Question

1. graph:

$4x - 3y < 9$
$x + 3y > 6$

Explanation:

Step1: Rewrite first inequality to slope-intercept

Rearrange $4x - 3y < 9$ to solve for $y$:

$$\begin{align*} -3y &< -4x + 9 \\ y &> \frac{4}{3}x - 3 \end{align*}$$

(Reverse inequality when dividing by negative)

Step2: Rewrite second inequality to slope-intercept

Rearrange $x + 3y > 6$ to solve for $y$:

$$\begin{align*} 3y &> -x + 6 \\ y &> -\frac{1}{3}x + 2 \end{align*}$$

Step3: Identify boundary lines

1. For $y > \frac{4}{3}x - 3$: Boundary is $y=\frac{4}{3}x - 3$ (dashed line, since inequality is strict). Plot points: when $x=0$, $y=-3$; when $y=0$, $x=\frac{9}{4}=2.25$.
2. For $y > -\frac{1}{3}x + 2$: Boundary is $y=-\frac{1}{3}x + 2$ (dashed line, strict inequality). Plot points: when $x=0$, $y=2$; when $y=0$, $x=6$.

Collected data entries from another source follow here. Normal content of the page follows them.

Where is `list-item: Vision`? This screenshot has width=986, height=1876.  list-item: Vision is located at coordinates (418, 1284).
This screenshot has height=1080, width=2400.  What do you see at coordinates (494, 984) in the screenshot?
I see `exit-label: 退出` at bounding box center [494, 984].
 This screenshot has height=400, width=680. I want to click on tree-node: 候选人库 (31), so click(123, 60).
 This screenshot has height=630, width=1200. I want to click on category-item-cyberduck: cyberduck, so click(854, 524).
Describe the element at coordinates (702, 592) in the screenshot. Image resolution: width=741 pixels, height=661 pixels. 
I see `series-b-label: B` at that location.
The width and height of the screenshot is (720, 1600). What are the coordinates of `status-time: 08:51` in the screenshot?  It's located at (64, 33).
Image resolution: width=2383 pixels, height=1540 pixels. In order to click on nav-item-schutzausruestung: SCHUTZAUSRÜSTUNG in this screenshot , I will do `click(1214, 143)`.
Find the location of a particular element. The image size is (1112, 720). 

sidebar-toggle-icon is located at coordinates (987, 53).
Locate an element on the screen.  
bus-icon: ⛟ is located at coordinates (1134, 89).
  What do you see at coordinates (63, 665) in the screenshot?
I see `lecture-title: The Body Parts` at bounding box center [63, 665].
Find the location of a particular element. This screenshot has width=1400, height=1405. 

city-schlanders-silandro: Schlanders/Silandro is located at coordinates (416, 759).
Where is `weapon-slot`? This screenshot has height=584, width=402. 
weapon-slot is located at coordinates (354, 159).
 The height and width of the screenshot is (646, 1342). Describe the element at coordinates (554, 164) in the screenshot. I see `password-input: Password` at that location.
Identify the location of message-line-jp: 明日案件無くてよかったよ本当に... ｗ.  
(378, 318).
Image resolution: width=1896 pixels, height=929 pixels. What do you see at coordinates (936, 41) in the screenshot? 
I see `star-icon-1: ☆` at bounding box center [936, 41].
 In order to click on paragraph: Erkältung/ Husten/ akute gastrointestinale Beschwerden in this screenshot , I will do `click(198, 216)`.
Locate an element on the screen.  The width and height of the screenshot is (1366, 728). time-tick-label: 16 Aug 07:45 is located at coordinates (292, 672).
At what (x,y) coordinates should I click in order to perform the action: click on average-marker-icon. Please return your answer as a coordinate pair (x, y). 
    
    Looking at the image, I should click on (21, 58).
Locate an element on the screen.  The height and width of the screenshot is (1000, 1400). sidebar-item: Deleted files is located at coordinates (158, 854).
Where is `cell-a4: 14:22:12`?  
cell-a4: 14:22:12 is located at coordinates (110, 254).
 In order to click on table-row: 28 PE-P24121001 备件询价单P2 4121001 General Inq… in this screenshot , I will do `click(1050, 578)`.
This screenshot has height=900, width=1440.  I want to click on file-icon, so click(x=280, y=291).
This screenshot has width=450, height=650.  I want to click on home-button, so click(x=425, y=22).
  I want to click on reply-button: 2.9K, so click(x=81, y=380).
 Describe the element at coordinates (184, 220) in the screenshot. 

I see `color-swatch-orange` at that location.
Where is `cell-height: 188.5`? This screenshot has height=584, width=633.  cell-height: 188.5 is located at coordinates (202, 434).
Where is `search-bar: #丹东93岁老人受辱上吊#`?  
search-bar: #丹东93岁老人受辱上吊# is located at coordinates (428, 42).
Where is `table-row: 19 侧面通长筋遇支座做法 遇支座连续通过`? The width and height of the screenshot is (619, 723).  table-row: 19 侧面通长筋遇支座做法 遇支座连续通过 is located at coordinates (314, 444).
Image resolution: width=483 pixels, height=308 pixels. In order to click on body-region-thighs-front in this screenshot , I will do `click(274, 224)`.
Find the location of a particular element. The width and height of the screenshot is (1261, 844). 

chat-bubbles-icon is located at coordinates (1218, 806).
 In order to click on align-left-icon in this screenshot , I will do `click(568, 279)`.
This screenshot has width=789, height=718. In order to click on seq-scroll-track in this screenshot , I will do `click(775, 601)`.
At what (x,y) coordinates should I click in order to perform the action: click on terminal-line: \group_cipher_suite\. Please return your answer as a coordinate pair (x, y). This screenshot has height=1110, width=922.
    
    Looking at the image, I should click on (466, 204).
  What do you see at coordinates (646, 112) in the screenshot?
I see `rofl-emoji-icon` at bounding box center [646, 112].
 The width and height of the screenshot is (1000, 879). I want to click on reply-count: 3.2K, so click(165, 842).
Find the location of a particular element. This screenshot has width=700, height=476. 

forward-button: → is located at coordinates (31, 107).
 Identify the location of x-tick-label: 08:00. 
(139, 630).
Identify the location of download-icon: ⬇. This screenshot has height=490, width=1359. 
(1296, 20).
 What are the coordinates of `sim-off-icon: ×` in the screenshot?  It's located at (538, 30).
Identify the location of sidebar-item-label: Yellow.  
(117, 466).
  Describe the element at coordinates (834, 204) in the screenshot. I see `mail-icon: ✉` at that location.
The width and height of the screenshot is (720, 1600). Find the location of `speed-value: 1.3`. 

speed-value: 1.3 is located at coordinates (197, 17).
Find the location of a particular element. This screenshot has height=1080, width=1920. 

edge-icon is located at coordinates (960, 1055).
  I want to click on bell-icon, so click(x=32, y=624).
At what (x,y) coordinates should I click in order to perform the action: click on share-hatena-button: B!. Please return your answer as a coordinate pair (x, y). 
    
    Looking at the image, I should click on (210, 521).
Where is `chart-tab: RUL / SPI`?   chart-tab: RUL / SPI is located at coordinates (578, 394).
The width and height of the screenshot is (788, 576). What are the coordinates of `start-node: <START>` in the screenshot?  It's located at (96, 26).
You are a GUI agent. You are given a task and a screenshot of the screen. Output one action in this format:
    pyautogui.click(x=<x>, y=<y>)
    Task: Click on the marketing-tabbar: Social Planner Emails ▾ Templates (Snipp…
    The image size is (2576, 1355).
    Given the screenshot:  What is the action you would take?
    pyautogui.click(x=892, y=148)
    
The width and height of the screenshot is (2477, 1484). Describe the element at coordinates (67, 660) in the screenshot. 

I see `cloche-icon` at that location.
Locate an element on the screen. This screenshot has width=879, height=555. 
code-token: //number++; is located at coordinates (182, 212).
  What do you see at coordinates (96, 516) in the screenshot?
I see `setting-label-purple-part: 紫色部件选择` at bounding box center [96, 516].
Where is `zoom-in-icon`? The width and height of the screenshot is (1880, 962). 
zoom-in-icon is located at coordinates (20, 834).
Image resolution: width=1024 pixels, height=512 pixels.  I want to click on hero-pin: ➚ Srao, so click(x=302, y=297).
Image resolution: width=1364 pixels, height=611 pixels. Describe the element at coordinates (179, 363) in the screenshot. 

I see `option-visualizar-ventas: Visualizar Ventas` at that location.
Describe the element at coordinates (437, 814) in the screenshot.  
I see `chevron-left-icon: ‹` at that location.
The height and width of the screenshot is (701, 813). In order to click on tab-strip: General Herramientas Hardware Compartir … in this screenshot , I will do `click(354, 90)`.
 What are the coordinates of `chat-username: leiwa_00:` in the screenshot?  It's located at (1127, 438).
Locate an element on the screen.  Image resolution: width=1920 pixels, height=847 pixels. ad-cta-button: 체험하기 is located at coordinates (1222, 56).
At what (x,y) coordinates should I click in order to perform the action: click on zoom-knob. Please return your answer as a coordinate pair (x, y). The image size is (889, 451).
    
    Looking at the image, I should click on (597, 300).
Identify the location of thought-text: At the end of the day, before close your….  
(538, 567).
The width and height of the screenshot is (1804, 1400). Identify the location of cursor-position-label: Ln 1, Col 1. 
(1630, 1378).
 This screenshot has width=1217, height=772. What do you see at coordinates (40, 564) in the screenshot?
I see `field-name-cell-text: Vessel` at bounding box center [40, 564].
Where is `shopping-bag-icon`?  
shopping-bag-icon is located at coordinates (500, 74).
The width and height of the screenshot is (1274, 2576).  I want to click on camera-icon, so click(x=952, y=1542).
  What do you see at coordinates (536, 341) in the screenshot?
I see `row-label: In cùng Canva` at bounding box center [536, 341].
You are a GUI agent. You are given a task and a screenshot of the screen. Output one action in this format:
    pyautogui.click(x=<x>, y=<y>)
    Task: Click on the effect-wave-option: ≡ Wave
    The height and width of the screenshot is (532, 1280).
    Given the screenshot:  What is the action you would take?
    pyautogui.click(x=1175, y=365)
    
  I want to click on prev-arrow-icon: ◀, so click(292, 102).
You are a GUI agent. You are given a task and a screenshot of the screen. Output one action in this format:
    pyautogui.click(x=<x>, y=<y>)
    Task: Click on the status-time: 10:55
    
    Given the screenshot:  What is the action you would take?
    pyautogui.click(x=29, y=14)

Step4: Shade solution regions

1. For $y > \frac{4}{3}x - 3$: Shade above the dashed line.
2. For $y > -\frac{1}{3}x + 2$: Shade above the dashed line.
3. The final solution is the overlapping shaded area of both regions.

Answer:

The graph consists of two dashed lines:

1. Dashed line $y=\frac{4}{3}x - 3$, with shading above the line
2. Dashed line $y=-\frac{1}{3}x + 2$, with shading above the line

The overlapping shaded area (above both lines) is the solution set to the system of inequalities.